_Task brief_. Find each line below that contains the word "with", and copy those lines out in full.

··· Supplied data

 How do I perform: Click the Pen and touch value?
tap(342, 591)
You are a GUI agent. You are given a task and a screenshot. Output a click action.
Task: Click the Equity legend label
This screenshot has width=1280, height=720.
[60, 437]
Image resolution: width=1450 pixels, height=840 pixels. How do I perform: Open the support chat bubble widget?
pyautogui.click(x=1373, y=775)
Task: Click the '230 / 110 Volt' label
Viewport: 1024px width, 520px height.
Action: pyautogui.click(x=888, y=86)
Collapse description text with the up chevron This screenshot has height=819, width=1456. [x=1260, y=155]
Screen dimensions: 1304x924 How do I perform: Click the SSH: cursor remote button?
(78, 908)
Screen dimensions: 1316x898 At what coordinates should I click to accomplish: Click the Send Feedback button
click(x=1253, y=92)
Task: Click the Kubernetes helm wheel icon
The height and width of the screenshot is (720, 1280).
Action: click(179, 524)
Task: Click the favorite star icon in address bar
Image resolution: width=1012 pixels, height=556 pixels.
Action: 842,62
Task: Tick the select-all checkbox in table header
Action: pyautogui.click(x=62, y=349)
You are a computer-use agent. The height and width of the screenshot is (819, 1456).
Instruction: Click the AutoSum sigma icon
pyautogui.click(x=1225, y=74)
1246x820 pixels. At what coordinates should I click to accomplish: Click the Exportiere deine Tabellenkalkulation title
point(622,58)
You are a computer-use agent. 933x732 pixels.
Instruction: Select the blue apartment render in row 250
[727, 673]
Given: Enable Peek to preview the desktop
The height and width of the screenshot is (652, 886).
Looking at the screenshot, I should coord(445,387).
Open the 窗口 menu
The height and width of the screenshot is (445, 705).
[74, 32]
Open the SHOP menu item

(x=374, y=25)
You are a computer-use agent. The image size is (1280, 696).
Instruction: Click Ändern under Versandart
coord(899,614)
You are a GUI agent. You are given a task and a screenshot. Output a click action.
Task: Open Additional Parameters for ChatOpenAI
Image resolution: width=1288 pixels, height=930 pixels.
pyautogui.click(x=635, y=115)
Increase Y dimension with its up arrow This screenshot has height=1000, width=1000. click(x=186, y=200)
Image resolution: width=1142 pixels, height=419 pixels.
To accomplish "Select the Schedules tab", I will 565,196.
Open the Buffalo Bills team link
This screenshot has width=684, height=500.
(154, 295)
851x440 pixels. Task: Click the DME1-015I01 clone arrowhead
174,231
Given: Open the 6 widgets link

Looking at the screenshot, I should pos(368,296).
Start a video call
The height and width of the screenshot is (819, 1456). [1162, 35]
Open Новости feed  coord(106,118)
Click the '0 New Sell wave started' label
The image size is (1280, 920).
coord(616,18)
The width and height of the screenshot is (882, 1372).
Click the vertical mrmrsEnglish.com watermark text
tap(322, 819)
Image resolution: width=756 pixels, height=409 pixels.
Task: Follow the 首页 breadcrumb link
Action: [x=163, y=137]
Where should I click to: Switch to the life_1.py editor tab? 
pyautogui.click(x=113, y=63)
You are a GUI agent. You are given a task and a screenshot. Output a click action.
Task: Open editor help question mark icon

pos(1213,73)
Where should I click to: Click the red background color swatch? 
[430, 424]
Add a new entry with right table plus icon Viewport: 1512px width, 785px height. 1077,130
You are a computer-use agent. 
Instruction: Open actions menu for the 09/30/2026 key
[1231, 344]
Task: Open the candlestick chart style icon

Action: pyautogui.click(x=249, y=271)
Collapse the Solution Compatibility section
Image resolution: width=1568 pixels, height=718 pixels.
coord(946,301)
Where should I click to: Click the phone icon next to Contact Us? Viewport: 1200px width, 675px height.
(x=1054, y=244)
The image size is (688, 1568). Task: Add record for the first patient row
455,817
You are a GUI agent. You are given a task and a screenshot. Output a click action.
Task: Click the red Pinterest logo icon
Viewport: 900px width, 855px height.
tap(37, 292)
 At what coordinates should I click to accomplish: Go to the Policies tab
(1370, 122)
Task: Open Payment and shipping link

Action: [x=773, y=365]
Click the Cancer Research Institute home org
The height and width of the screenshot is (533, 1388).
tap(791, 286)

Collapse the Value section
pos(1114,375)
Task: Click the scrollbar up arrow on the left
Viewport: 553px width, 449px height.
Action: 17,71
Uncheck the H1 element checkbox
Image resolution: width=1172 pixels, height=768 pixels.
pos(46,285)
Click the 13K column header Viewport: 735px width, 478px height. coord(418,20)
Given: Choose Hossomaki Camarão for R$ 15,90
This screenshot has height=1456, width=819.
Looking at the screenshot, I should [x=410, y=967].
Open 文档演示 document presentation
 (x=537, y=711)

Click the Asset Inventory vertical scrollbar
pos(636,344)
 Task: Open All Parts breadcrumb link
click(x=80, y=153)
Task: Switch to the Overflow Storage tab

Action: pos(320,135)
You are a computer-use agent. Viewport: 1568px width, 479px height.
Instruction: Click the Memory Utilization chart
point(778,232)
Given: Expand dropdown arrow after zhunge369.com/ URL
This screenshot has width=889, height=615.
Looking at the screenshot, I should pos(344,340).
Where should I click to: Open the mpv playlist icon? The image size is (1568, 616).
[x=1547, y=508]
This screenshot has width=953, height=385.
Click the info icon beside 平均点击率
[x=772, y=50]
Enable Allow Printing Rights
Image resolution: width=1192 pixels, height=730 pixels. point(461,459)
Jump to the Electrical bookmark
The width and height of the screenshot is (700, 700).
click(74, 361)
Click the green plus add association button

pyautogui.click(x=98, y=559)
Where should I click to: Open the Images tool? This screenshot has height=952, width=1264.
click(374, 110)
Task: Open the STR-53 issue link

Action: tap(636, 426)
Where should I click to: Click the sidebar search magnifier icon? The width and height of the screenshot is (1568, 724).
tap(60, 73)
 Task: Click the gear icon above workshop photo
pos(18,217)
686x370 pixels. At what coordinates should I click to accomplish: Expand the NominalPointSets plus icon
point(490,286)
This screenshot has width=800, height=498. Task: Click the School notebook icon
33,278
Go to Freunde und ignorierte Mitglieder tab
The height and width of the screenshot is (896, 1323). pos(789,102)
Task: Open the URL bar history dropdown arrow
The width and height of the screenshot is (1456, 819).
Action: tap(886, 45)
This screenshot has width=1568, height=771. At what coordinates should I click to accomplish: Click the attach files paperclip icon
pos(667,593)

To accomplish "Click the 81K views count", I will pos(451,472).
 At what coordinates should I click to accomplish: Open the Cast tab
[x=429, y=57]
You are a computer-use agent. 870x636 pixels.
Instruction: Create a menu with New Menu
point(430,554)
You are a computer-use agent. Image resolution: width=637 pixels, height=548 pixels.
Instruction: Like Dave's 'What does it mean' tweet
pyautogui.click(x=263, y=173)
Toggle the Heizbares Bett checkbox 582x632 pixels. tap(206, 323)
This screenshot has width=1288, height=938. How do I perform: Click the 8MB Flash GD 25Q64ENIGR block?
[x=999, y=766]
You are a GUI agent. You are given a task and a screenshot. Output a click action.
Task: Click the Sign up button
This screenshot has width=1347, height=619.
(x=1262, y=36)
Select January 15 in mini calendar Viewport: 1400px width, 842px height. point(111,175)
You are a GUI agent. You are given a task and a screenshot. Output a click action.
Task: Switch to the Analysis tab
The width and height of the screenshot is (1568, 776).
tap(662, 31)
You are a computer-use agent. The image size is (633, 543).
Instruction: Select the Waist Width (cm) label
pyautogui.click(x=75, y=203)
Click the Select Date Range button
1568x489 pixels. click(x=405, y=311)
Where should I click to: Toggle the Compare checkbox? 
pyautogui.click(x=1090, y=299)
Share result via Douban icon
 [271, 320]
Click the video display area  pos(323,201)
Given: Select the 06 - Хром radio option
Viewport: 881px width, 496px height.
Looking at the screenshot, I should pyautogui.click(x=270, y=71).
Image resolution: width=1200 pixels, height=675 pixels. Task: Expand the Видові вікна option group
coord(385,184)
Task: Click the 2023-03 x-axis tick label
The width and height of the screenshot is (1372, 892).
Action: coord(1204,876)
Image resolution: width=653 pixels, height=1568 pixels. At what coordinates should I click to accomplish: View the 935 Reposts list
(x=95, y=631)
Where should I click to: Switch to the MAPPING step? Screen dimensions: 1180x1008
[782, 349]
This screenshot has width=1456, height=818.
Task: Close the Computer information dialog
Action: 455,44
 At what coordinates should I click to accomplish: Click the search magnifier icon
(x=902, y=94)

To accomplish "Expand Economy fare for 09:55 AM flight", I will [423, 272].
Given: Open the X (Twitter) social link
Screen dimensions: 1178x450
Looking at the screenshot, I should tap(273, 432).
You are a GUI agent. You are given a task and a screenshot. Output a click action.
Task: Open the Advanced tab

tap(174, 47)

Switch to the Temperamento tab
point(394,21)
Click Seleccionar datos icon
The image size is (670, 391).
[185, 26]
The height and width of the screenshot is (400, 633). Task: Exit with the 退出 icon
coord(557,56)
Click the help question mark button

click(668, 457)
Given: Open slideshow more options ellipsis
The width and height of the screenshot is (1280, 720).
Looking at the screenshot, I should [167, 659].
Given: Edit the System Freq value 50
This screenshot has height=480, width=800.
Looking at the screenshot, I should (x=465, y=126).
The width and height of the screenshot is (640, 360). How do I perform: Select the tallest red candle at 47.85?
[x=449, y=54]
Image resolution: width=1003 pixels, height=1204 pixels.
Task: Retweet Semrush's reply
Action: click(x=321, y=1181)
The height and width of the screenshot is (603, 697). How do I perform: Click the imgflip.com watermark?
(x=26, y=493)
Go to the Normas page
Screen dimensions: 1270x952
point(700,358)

······

_Answer to the task_.
Collapse description text with the up chevron This screenshot has height=819, width=1456. [x=1260, y=155]
Increase Y dimension with its up arrow This screenshot has height=1000, width=1000. click(x=186, y=200)
Add a new entry with right table plus icon Viewport: 1512px width, 785px height. 1077,130
Instruction: Create a menu with New Menu
The height and width of the screenshot is (400, 633). Task: Exit with the 退出 icon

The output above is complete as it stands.